Chi-square test of the transcript count matrix for each gene.

Adjusted P-values were calculated by Benjamini–Hochberg correction.

Examples

outdir <- tempfile()
dir.create(outdir)
bc_allow <- file.path(outdir, "bc_allow.tsv")
genome_fa <- file.path(outdir, "rps24.fa")
R.utils::gunzip(
  filename = system.file("extdata", "bc_allow.tsv.gz", package = "FLAMES"),
  destname = bc_allow, remove = FALSE
)
R.utils::gunzip(
  filename = system.file("extdata", "rps24.fa.gz", package = "FLAMES"),
  destname = genome_fa, remove = FALSE
)

sce <- FLAMES::sc_long_pipeline(
  genome_fa = genome_fa,
  fastq = system.file("extdata", "fastq", "musc_rps24.fastq.gz", package = "FLAMES"),
  annotation = system.file("extdata", "rps24.gtf.gz", package = "FLAMES"),
  outdir = outdir,
  barcodes_file = bc_allow,
  config_file = create_config(outdir)
)
#> Writing configuration parameters to:  /tmp/RtmpgpEV0i/file25bf39375faf/config_file_9663.json 
#> Configured steps: 
#> 	barcode_demultiplex: TRUE
#> 	genome_alignment: TRUE
#> 	gene_quantification: TRUE
#> 	isoform_identification: TRUE
#> 	read_realignment: TRUE
#> 	transcript_quantification: TRUE
#> samtools not found, will use Rsamtools package instead
#> Running step: barcode_demultiplex
#> FLEXIPLEX 0.96.2
#> Setting max barcode edit distance to 2
#> Setting max flanking sequence edit distance to 8
#> Setting read IDs to be  replaced
#> Setting number of threads to 8
#> Search pattern: 
#> primer: CTACACGACGCTCTTCCGATCT
#> BC: NNNNNNNNNNNNNNNN
#> UMI: NNNNNNNNNNNN
#> polyT: TTTTTTTTT
#> Setting known barcodes from /tmp/RtmpgpEV0i/file25bf39375faf/bc_allow.tsv
#> Number of known barcodes: 143
#> Processing file: /__w/_temp/Library/FLAMES/extdata/fastq/musc_rps24.fastq.gz
#> Searching for barcodes...
#> Number of reads processed: 393
#> Number of reads where at least one barcode was found: 368
#> Number of reads with exactly one barcode match: 364
#> Number of chimera reads: 1
#> All done!
#> Running step: genome_alignment
#> Creating junction bed file from GFF3 annotation.

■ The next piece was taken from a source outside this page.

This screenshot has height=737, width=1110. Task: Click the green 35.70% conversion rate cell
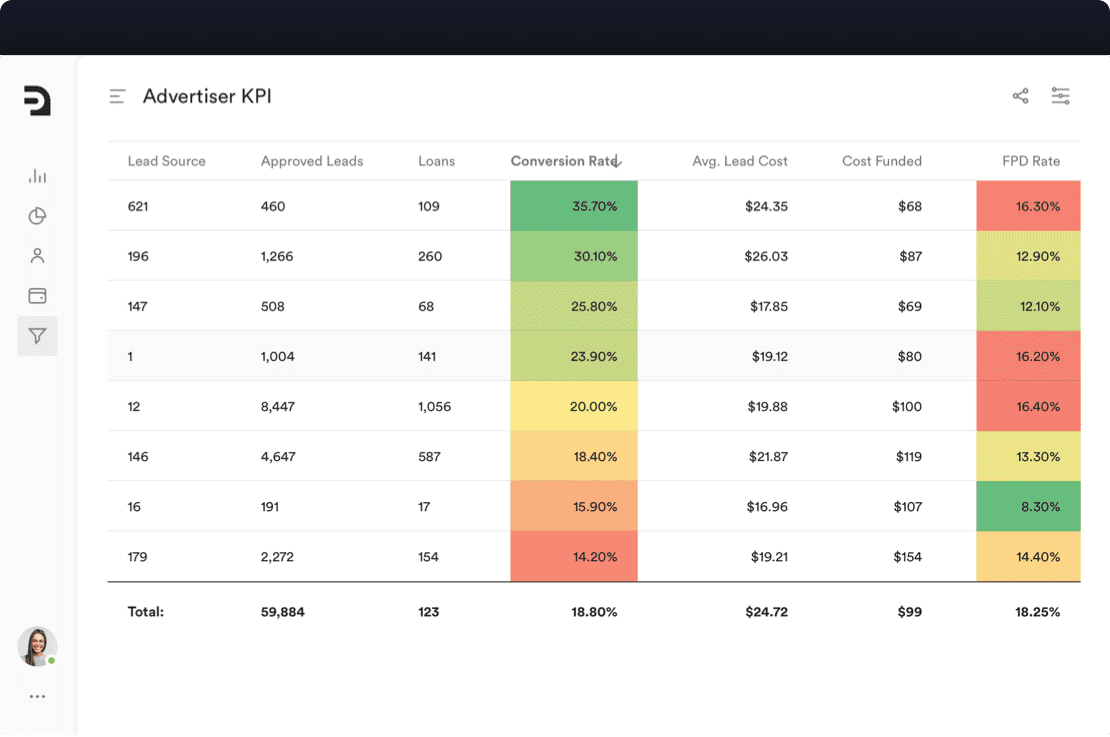pyautogui.click(x=574, y=206)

#> Aligning sample /tmp/RtmpgpEV0i/file25bf39375faf/matched_reads.fastq -> /tmp/RtmpgpEV0i/file25bf39375faf/align2genome.bam
#> Your fastq file appears to have tags, but you did not provide the -y option to minimap2 to include the tags in the output.
#> Warning: samtools not found, using Rsamtools instead, this could be slower and might fail for large BAM files.

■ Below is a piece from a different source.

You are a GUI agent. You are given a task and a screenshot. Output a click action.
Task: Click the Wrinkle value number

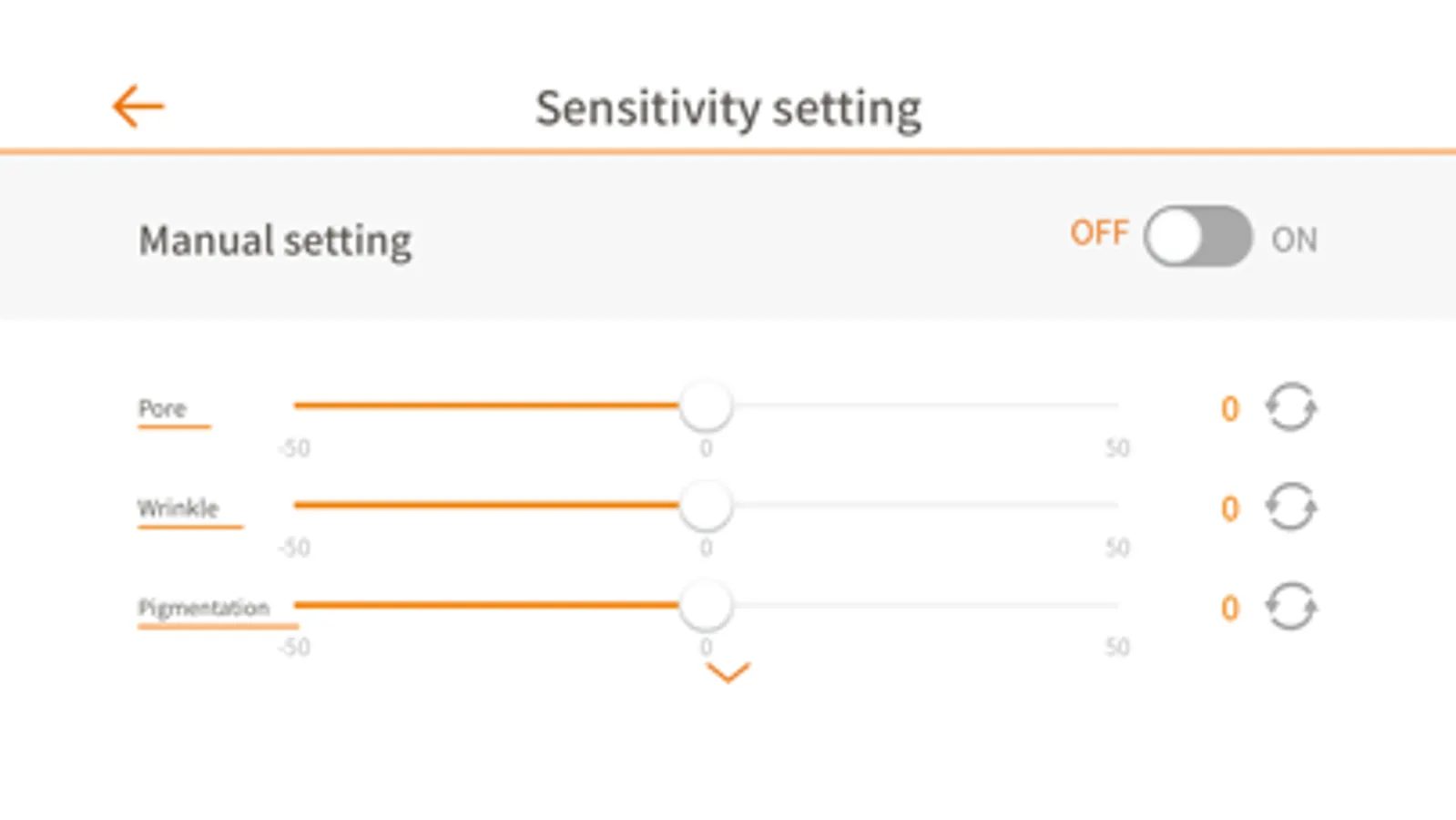pos(1230,508)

#> Sorting BAM files by genome coordinates with 8 threads...
#> Indexing bam files
#> Running step: gene_quantification
#> 03:23:26 AM Wed May 21 2025 quantify genes 
#> Found genome alignment file(s): 	align2genome.bam
#> Running step: isoform_identification
#> Import genomic features from the file as a GRanges object ... 
#> OK
#> Prepare the 'metadata' data frame ... 
#> OK
#> Make the TxDb object ... 
#> Warning: genome version information is not available for this TxDb object
#> OK
#> Running step: read_realignment
#> Checking for fastq file(s) /__w/_temp/Library/FLAMES/extdata/fastq/musc_rps24.fastq.gz
#> 	files found
#> Checking for fastq file(s) /tmp/RtmpgpEV0i/file25bf39375faf/matched_reads.fastq
#> 	files found
#> Checking for fastq file(s) /tmp/RtmpgpEV0i/file25bf39375faf/matched_reads_dedup.fastq
#> 	files found
#> Realigning sample /tmp/RtmpgpEV0i/file25bf39375faf/matched_reads_dedup.fastq -> /tmp/RtmpgpEV0i/file25bf39375faf/realign2transcript.bam
#> Warning: samtools not found, using Rsamtools instead, this could be slower and might fail for large BAM files.
#> Sorting BAM files by 8 with CB threads...

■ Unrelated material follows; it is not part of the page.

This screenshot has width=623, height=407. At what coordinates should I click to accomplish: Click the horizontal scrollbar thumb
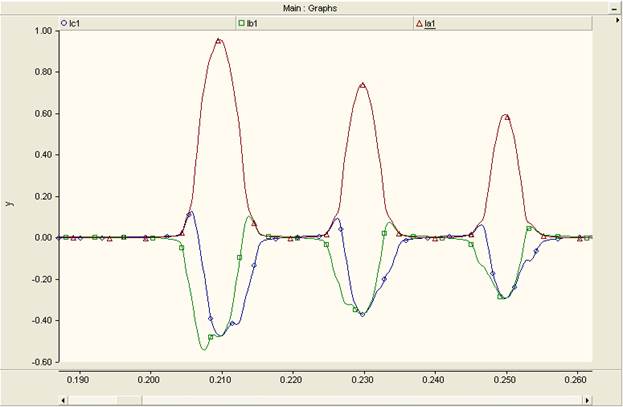tap(130, 400)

#> Running step: transcript_quantification
#> Import genomic features from the file as a GRanges object ... 
#> OK
#> Prepare the 'metadata' data frame ... 
#> OK
#> Make the TxDb object ... 
#> Warning: genome version information is not available for this TxDb object
#> OK
#> Import genomic features from the file as a GRanges object ... 
#> OK
#> Prepare the 'metadata' data frame ... 
#> OK
#> Make the TxDb object ... 
#> Warning: genome version information is not available for this TxDb object
#> OK
#> Pipeline saved to /tmp/RtmpgpEV0i/file25bf39375faf/pipeline.rds
group_anno <- data.frame(barcode_seq = colnames(sce), groups = SingleCellExperiment::counts(sce)["ENSMUST00000169826.2", ] > 1)
SingleCellExperiment::colLabels(sce) <- group_anno$groups
# DTU with permutation testing:
sc_DTU_analysis(sce, min_count = 1, method = "trascript usage permutation")
#> Filtering for genes with at least 2 isforms expressing more than 1 counts ...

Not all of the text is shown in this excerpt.